Notice that most studies suggest that the average age of a tape before it looses its recording is 30 years. Now would be a good time to make some backups - I suggest to vinyl or another (new) tape.

1 Like

[quote=“Jim_Campbell, post:4, topic:40144”]
i had a college teacher in the 90s who had one he still (at that time) used occasionally - He said yeah that was the real benefit of these… really up until digital formats, this was the only format that could go on that long.
[/quote]What about long play hifi VHS? How’s eight hours grab ya?

The first-gen PlayStation is known as a tip-top budget audiophile CD player, and the last of them, the 7000 series, had a really cool visualiser instead of the lame DSP reverbs on all the previous ones. I had one plugged into a hifi VHS deck at one point BITD, and it struck me that because the hifi sound was recorded the whole way across the 1/2"(?) tape, even at long play the sound quality was gonna be pretty sweet compared to a cassette. The funky visualiser on the PS could be set to remember a bunch on inputs, to cycle through some cool effects and whatnot, so you could record an epic mixtape from CDs, with something groovy for the telly screen if you switched it on (of course there’s a stereo plugged into the VCR).

Holy crap; that’s a vector illustration. Pretty impressive…

1 Like

I feel like this isn’t so much laughing at previous generations, but laughing at Sony. Typical of them to convince themselves that audio technology is going to remain unchanged up until they decide to introduce a new technology.

Typical SONY. They wouldn’t be the synonym for a warning label if not for their delusions of being (and later even futile attempts to be) in control.

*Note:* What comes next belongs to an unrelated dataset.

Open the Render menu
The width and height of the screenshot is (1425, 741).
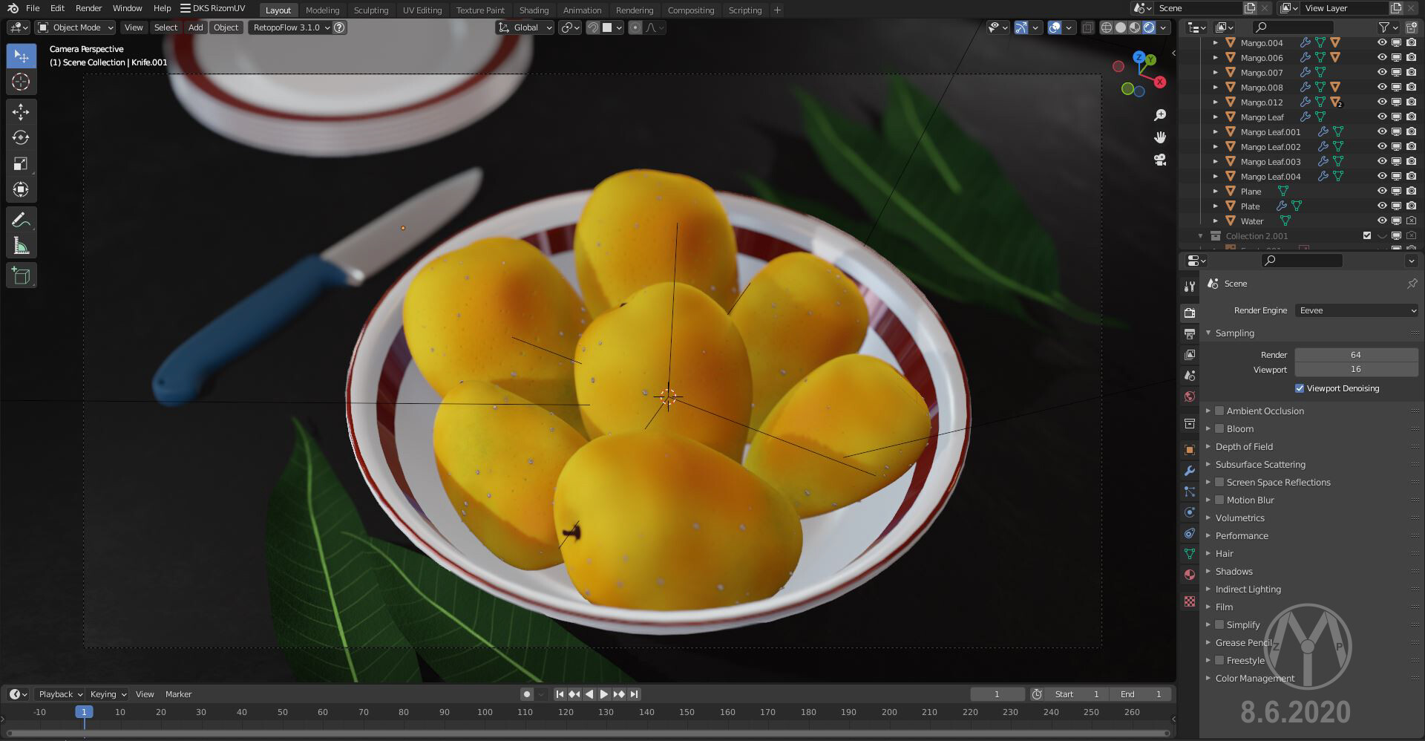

Wow, that is pretty amazing. There’s a Nagra 4.2L (I take it the non-stereo version of this) on ebay available as “buy it now” for about $750. Looks like it’s seen better years.

(The site it’s hosted on is trying my patience. If I wanted to pilfer your pictures I’ve got ways aplenty and none of them require I right click. As it just so happens, I’m trying to copy and paste the model text and it’s a sight easier to right click than otherwise (for reasons I’m not getting into). What is this? 1999 on a geocities site?)

I had one of these. This exact model, a TC-377. Bought it at a pawn shop in 1981, together with an external Dolby noise reduction unit Sony sold under the Superscope name. Seems to me there was also a Superscope sticker somewhere on the back to the reel-to-reel unit.

It was a good consumer-grade unit. Three speeds (1 7/8ips up to 7.5ips) and three discrete heads, and you could record half-track mono. If you needed 24 hours’ worth of background music in mono, and didn’t mind checking on it every six hours, this could handle it.

Not being able to use larger reels was a limitation, but I did use it for some live recording. Only weak point I ever found were the drive belts, which were like big O-rings rather than being flat belts, meaning they were a pain in the ass to find if they broke, which they didn’t do often. Sony was just as bad about parts in the 1980s as they are now.